**ACTIVITY**
Reproduce exactly the run of lines that begins with the one containing "You are a computer-use" and ends with the last line of the records, omitting pictures.

[Stored items]
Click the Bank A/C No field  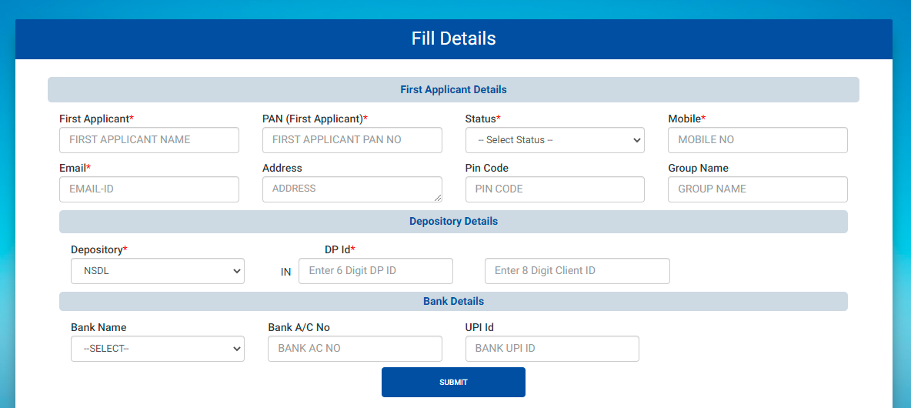point(355,349)
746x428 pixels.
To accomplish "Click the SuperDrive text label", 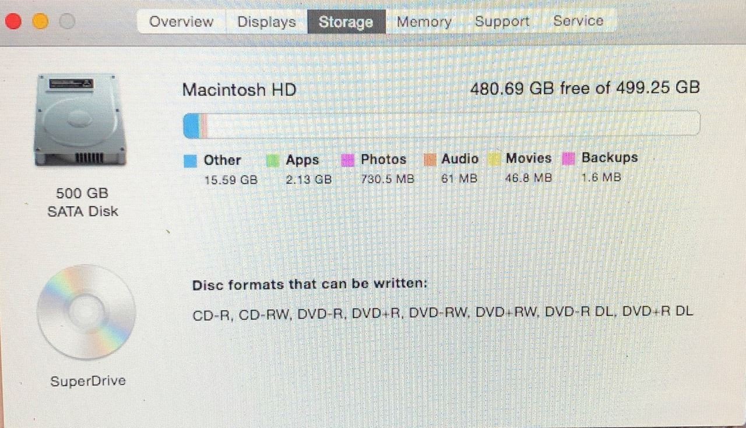I will [88, 381].
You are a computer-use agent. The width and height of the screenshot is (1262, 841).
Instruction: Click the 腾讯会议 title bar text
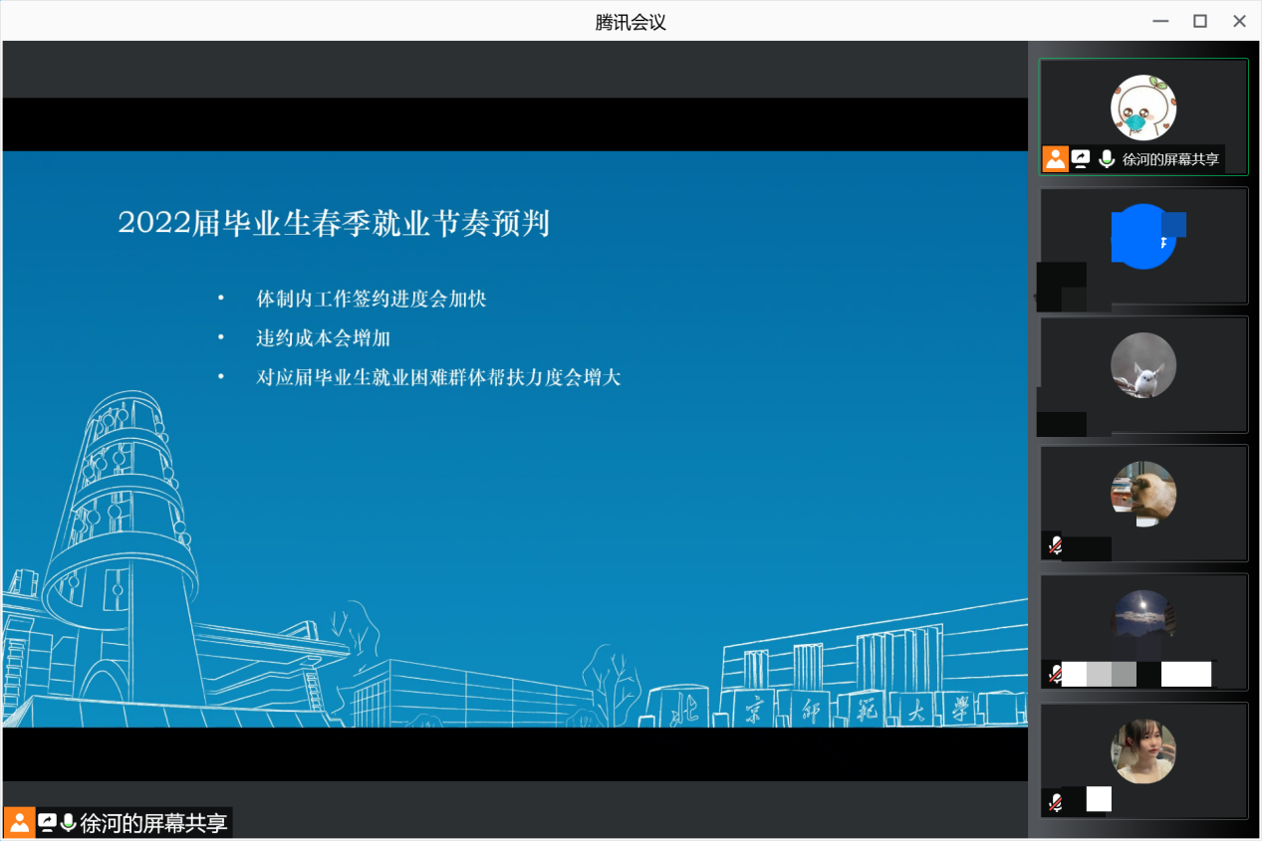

**THE ANSWER**
You are a computer-use agent. The width and height of the screenshot is (1262, 841).
Instruction: Click the 腾讯会议 title bar text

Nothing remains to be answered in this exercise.